Stored data entries:

──────────────────────────────

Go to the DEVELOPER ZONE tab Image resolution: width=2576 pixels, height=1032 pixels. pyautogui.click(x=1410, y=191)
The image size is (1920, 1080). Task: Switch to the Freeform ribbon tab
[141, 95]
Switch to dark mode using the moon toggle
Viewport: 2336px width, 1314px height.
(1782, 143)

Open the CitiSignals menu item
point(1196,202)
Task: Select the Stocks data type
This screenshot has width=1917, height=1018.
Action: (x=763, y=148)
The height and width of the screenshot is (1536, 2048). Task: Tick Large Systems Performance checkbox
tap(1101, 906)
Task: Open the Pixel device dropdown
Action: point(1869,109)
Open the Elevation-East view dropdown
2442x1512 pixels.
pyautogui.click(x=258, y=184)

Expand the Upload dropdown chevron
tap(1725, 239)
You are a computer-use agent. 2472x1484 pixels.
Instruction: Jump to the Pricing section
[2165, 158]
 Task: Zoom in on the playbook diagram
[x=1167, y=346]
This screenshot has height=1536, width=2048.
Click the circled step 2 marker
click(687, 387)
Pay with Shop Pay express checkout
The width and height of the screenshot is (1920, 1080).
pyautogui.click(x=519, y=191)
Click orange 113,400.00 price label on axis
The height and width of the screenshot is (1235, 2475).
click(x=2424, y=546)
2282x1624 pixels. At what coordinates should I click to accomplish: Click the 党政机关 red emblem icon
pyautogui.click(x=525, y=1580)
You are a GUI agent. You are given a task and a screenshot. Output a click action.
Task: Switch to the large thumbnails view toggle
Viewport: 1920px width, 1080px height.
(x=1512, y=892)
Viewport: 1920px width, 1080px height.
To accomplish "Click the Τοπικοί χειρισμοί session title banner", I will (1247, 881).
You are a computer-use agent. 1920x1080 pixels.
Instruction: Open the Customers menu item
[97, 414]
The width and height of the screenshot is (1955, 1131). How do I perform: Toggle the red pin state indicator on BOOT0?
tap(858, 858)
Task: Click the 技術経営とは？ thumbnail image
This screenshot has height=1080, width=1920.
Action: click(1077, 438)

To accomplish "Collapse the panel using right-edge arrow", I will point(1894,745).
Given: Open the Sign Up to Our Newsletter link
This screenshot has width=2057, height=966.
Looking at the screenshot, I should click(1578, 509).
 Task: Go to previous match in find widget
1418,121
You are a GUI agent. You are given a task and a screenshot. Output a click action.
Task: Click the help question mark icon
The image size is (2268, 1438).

──────────────────────────────

Please reproduce every record shown above, exactly as written.

- [SOLVED PROBLEM]
Go to the DEVELOPER ZONE tab Image resolution: width=2576 pixels, height=1032 pixels. pyautogui.click(x=1410, y=191)
The image size is (1920, 1080). Task: Switch to the Freeform ribbon tab
[141, 95]
Switch to dark mode using the moon toggle
Viewport: 2336px width, 1314px height.
(1782, 143)

Open the CitiSignals menu item
point(1196,202)
Task: Select the Stocks data type
This screenshot has width=1917, height=1018.
Action: (x=763, y=148)
The height and width of the screenshot is (1536, 2048). Task: Tick Large Systems Performance checkbox
tap(1101, 906)
Task: Open the Pixel device dropdown
Action: point(1869,109)
Open the Elevation-East view dropdown
2442x1512 pixels.
pyautogui.click(x=258, y=184)

Expand the Upload dropdown chevron
tap(1725, 239)
You are a computer-use agent. 2472x1484 pixels.
Instruction: Jump to the Pricing section
[2165, 158]
 Task: Zoom in on the playbook diagram
[x=1167, y=346]
This screenshot has height=1536, width=2048.
Click the circled step 2 marker
click(687, 387)
Pay with Shop Pay express checkout
The width and height of the screenshot is (1920, 1080).
pyautogui.click(x=519, y=191)
Click orange 113,400.00 price label on axis
The height and width of the screenshot is (1235, 2475).
click(x=2424, y=546)
2282x1624 pixels. At what coordinates should I click to accomplish: Click the 党政机关 red emblem icon
pyautogui.click(x=525, y=1580)
You are a GUI agent. You are given a task and a screenshot. Output a click action.
Task: Switch to the large thumbnails view toggle
Viewport: 1920px width, 1080px height.
(x=1512, y=892)
Viewport: 1920px width, 1080px height.
To accomplish "Click the Τοπικοί χειρισμοί session title banner", I will (1247, 881).
You are a computer-use agent. 1920x1080 pixels.
Instruction: Open the Customers menu item
[97, 414]
The width and height of the screenshot is (1955, 1131). How do I perform: Toggle the red pin state indicator on BOOT0?
tap(858, 858)
Task: Click the 技術経営とは？ thumbnail image
This screenshot has height=1080, width=1920.
Action: click(1077, 438)

To accomplish "Collapse the panel using right-edge arrow", I will point(1894,745).
Given: Open the Sign Up to Our Newsletter link
This screenshot has width=2057, height=966.
Looking at the screenshot, I should click(1578, 509).
 Task: Go to previous match in find widget
1418,121
You are a GUI agent. You are given a task and a screenshot. Output a click action.
Task: Click the help question mark icon
The image size is (2268, 1438).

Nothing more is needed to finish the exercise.